Results on Subset 1 (Compared to b03c2f44 with CfL)
PSNR | PSNR Cb | PSNR Cr | PSNR HVS | SSIM | MS SSIM | CIEDE 2000
-0.1355 | -0.8517 | -0.4481 | -0.0579 | -0.0237 | -0.0203 | -0.2765
Change-Id: Ia91f0a078f0ff4f28bb2d272b096f579e0d04dac
diff --git a/av1/common/cfl.c b/av1/common/cfl.c
index 093ceb5..135b308 100644
--- a/av1/common/cfl.c
+++ b/av1/common/cfl.c
@@ -177,6 +177,8 @@
sum_v += height * 129;
}
+ // TODO(ltrudeau) Because of max_block_wide and max_block_high, num_pel will
+ // not be a power of two. So these divisions will have to use a lookup table.
cfl->dc_pred[CFL_PRED_U] = sum_u / num_pel;
cfl->dc_pred[CFL_PRED_V] = sum_v / num_pel;
}
@@ -245,26 +247,48 @@
}
void cfl_store(CFL_CTX *cfl, const uint8_t *input, int input_stride, int row,
- int col, TX_SIZE tx_size) {
+ int col, TX_SIZE tx_size, BLOCK_SIZE bsize) {
const int tx_width = tx_size_wide[tx_size];
const int tx_height = tx_size_high[tx_size];
const int tx_off_log2 = tx_size_wide_log2[0];
- // Store the input into the CfL pixel buffer
- uint8_t *y_pix = &cfl->y_pix[(row * MAX_SB_SIZE + col) << tx_off_log2];
+#if CONFIG_CHROMA_SUB8X8
+ if (bsize < BLOCK_8X8) {
+#if CONFIG_DEBUG
+ // Transform cannot be smaller than
+ assert(tx_width >= 4);
+ assert(tx_height >= 4);
+#endif
- // Check that we remain inside the pixel buffer.

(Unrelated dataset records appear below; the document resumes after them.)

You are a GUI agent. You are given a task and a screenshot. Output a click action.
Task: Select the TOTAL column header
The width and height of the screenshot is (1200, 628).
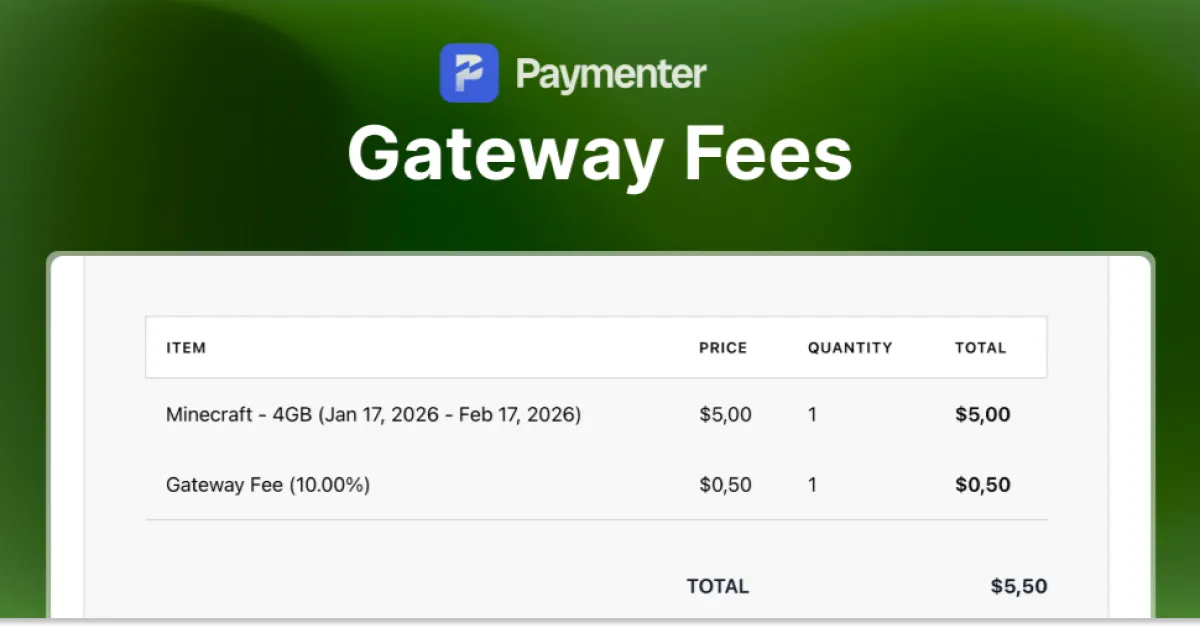[x=980, y=348]
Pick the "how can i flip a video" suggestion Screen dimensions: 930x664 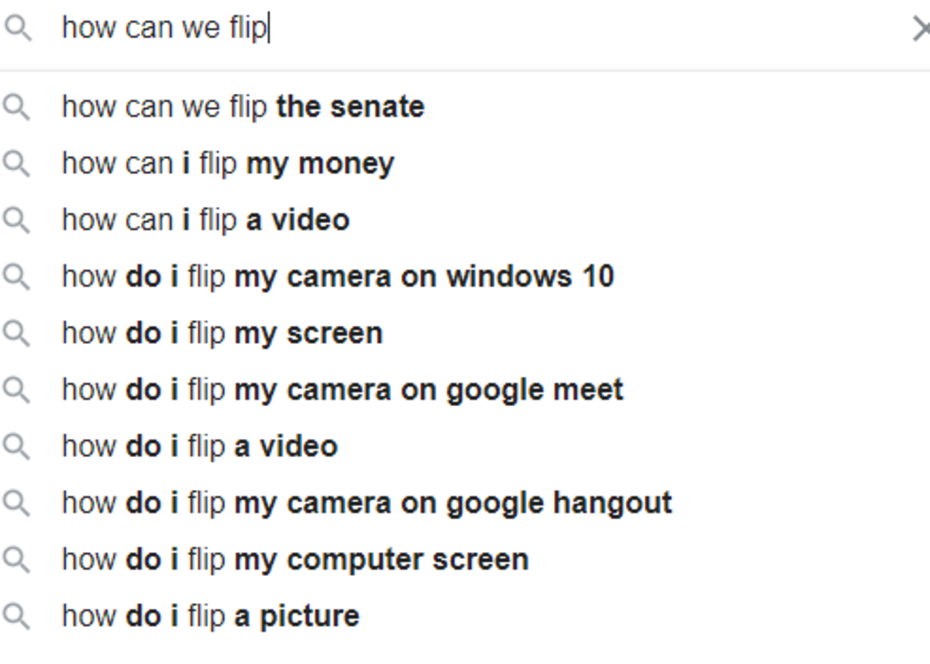click(206, 220)
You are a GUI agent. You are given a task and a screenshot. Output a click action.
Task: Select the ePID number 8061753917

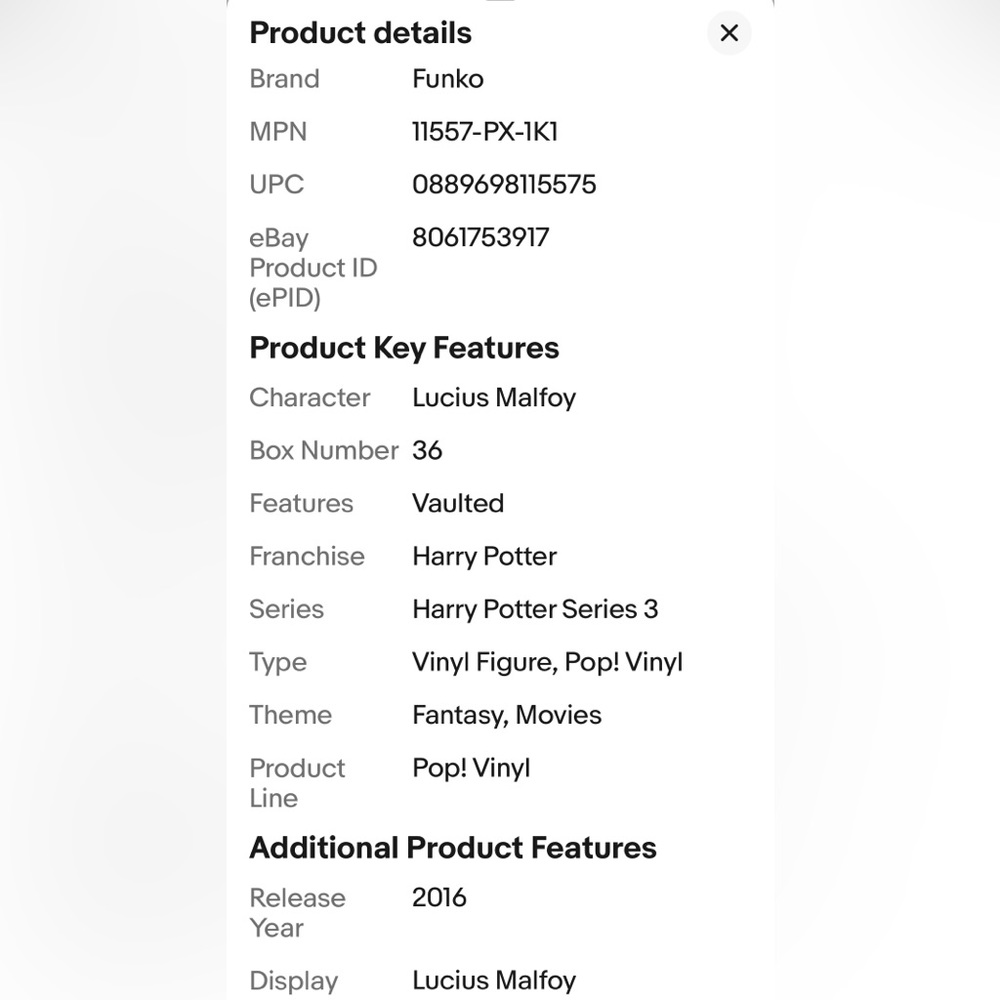click(x=480, y=238)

- assert(MAX_SB_SIZE * (row + tx_height - 1) + col + tx_width - 1 <
- MAX_SB_SQUARE);
+ const int bw = block_size_wide[bsize];
+ const int bh = block_size_high[bsize];
- // TODO(ltrudeau) Speedup possible by moving the downsampling to cfl_store
- for (int j = 0; j < tx_height; j++) {
- for (int i = 0; i < tx_width; i++) {
- y_pix[i] = input[i];
+ // For chroma_sub8x8, the CfL prediction for prediction blocks smaller than
+ // 8X8 uses non chroma reference reconstructed luma pixels. To do so, we
+ // combine the 4X4 non chroma reference into the CfL pixel buffers based on
+ // their row and column index.
+
+ // The following code is adapted from the is_chroma_reference() function.
+ if ((cfl->mi_row &
+ 0x01) // Increment the row index for odd indexed 4X4 blocks
+ && (bh == 4) // But not for 4X8 blocks
+ && cfl->subsampling_y) { // And only when chroma is subsampled
+ assert(row == 0);
+ row++;
}
- y_pix += MAX_SB_SIZE;
- input += input_stride;
+
+ if ((cfl->mi_col &
+ 0x01) // Increment the col index for odd indexed 4X4 blocks
+ && (bw == 4) // But not for 8X4 blocks
+ && cfl->subsampling_x) { // And only when chroma is subsampled
+ assert(col == 0);
+ col++;
+ }
}
+#endif
+
+ // Invalidate current parameters
+ cfl->are_parameters_computed = 0;
// Store the surface of the pixel buffer that was written to, this way we
// can manage chroma overrun (e.g. when the chroma surfaces goes beyond the
@@ -277,8 +301,21 @@
cfl->y_height = OD_MAXI((row << tx_off_log2) + tx_height, cfl->y_height);
}
- // Invalidate current parameters
- cfl->are_parameters_computed = 0;
+ // Check that we will remain inside the pixel buffer.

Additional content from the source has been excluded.